Vous n'avez pas progressé d'un poil et vos pulsions auto-destructrices ont encore eu raison de vous.

 

Pour le comprendre, il faut relire X2Maistre. Il faut recommencer à croire que vos ancêtres ne sont pas de gros ringards fardés, mais qu'ils avaient eu tout le temps avant vous de comprendre le tragique de l'existence. 

"Eh, X2M., s't'eupl', est-ce que tu peux nous expliquer pourquoi on est tous à ce point suicidaires dans les jeux open space ?

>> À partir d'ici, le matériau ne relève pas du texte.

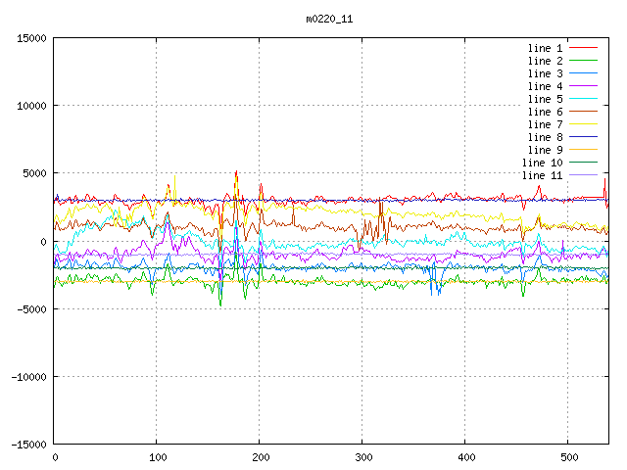627x470 pixels.
Task: Click the line 3 legend color sample
Action: (x=583, y=73)
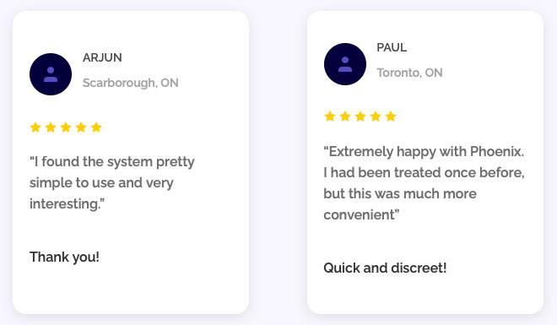The width and height of the screenshot is (557, 325).
Task: Click the Toronto, ON location text
Action: [x=409, y=73]
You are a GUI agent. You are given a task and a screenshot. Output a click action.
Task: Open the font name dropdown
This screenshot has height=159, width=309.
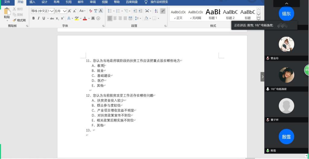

– Mais bien sûr, je vous renverrai derechef au chapitre VI de mon génial ouvrage pour vous répondre. Je me suis aperçu, par diverses observations, que l’homme est composé d’une âme et d’une bête. – Ces deux êtres sont absolument distincts, mais tellement emboîtés l’un dans l’autre, ou l’un sur l’autre, qu’il faut que l’âme ait une certaine supériorité sur la bête pour être en état d’en faire la distinction.

– Merci, mon pote. Je ne sais pas si ça va vraiment nous servir, mais c'est toujours sympa de savoir qu'on est schizophrène. Néanmoins, le point que tu marques, c'est qu'on ne sait pas immédiatement ce qui nous pousse à adopter des comportements aussi nihilistes."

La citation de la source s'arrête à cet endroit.